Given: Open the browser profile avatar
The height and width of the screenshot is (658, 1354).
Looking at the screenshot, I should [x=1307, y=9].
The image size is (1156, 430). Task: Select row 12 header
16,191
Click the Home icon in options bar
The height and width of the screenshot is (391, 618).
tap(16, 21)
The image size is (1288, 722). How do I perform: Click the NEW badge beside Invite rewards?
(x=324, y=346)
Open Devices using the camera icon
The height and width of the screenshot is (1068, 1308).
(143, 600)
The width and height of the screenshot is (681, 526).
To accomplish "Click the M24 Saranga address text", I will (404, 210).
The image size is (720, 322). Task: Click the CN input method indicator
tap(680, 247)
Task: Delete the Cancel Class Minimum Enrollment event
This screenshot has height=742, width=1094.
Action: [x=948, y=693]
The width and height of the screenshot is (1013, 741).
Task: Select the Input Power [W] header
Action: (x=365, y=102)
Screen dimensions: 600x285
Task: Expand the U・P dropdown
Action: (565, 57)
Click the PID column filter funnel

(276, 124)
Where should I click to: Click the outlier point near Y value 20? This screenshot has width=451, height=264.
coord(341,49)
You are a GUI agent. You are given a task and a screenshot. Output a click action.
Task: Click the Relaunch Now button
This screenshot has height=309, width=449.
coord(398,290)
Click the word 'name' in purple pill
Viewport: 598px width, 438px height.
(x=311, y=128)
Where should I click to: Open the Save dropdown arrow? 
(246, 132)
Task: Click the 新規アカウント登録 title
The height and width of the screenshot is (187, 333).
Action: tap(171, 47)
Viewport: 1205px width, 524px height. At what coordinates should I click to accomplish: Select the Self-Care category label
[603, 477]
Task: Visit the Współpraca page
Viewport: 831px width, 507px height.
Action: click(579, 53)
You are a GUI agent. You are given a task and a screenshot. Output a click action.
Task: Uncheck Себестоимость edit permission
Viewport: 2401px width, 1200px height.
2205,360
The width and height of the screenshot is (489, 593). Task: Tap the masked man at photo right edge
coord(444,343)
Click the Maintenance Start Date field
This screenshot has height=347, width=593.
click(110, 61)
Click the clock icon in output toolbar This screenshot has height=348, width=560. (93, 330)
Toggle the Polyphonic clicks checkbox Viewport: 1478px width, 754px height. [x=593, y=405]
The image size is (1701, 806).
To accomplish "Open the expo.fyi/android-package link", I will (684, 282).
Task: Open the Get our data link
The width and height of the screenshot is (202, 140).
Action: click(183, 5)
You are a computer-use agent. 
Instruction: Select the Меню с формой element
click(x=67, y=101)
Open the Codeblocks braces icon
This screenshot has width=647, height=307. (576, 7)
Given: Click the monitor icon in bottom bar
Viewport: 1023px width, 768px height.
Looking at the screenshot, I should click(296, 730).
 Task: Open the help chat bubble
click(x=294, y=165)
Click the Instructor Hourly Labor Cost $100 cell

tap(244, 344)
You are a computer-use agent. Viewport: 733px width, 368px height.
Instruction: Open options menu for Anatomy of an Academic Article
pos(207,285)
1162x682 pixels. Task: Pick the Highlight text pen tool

* _EXERCISE_
Rewrite every row above, replacing "Viewport" with "Display" and leaving everything else the same.

* _FINISHED EXERCISE_
Given: Open the browser profile avatar
The height and width of the screenshot is (658, 1354).
Looking at the screenshot, I should [x=1307, y=9].
The image size is (1156, 430). Task: Select row 12 header
16,191
Click the Home icon in options bar
The height and width of the screenshot is (391, 618).
tap(16, 21)
The image size is (1288, 722). How do I perform: Click the NEW badge beside Invite rewards?
(x=324, y=346)
Open Devices using the camera icon
The height and width of the screenshot is (1068, 1308).
(143, 600)
The width and height of the screenshot is (681, 526).
To accomplish "Click the M24 Saranga address text", I will (404, 210).
The image size is (720, 322). Task: Click the CN input method indicator
tap(680, 247)
Task: Delete the Cancel Class Minimum Enrollment event
This screenshot has height=742, width=1094.
Action: [x=948, y=693]
The width and height of the screenshot is (1013, 741).
Task: Select the Input Power [W] header
Action: (x=365, y=102)
Screen dimensions: 600x285
Task: Expand the U・P dropdown
Action: (565, 57)
Click the PID column filter funnel

(276, 124)
Where should I click to: Click the outlier point near Y value 20? This screenshot has width=451, height=264.
coord(341,49)
You are a GUI agent. You are given a task and a screenshot. Output a click action.
Task: Click the Relaunch Now button
This screenshot has height=309, width=449.
coord(398,290)
Click the word 'name' in purple pill
Display: 598px width, 438px height.
(x=311, y=128)
Where should I click to: Open the Save dropdown arrow? 
(246, 132)
Task: Click the 新規アカウント登録 title
The height and width of the screenshot is (187, 333).
Action: tap(171, 47)
Display: 1205px width, 524px height. At what coordinates should I click to accomplish: Select the Self-Care category label
[603, 477]
Task: Visit the Współpraca page
Display: 831px width, 507px height.
Action: click(579, 53)
You are a GUI agent. You are given a task and a screenshot. Output a click action.
Task: Uncheck Себестоимость edit permission
Display: 2401px width, 1200px height.
2205,360
The width and height of the screenshot is (489, 593). Task: Tap the masked man at photo right edge
coord(444,343)
Click the Maintenance Start Date field
This screenshot has height=347, width=593.
click(110, 61)
Click the clock icon in output toolbar This screenshot has height=348, width=560. (93, 330)
Toggle the Polyphonic clicks checkbox Display: 1478px width, 754px height. [x=593, y=405]
The image size is (1701, 806).
To accomplish "Open the expo.fyi/android-package link", I will (684, 282).
Task: Open the Get our data link
The width and height of the screenshot is (202, 140).
Action: click(183, 5)
You are a computer-use agent. 
Instruction: Select the Меню с формой element
click(x=67, y=101)
Open the Codeblocks braces icon
This screenshot has width=647, height=307. (576, 7)
Given: Click the monitor icon in bottom bar
Display: 1023px width, 768px height.
Looking at the screenshot, I should click(296, 730).
 Task: Open the help chat bubble
click(x=294, y=165)
Click the Instructor Hourly Labor Cost $100 cell

tap(244, 344)
You are a computer-use agent. Display: 733px width, 368px height.
Instruction: Open options menu for Anatomy of an Academic Article
pos(207,285)
1162x682 pixels. Task: Pick the Highlight text pen tool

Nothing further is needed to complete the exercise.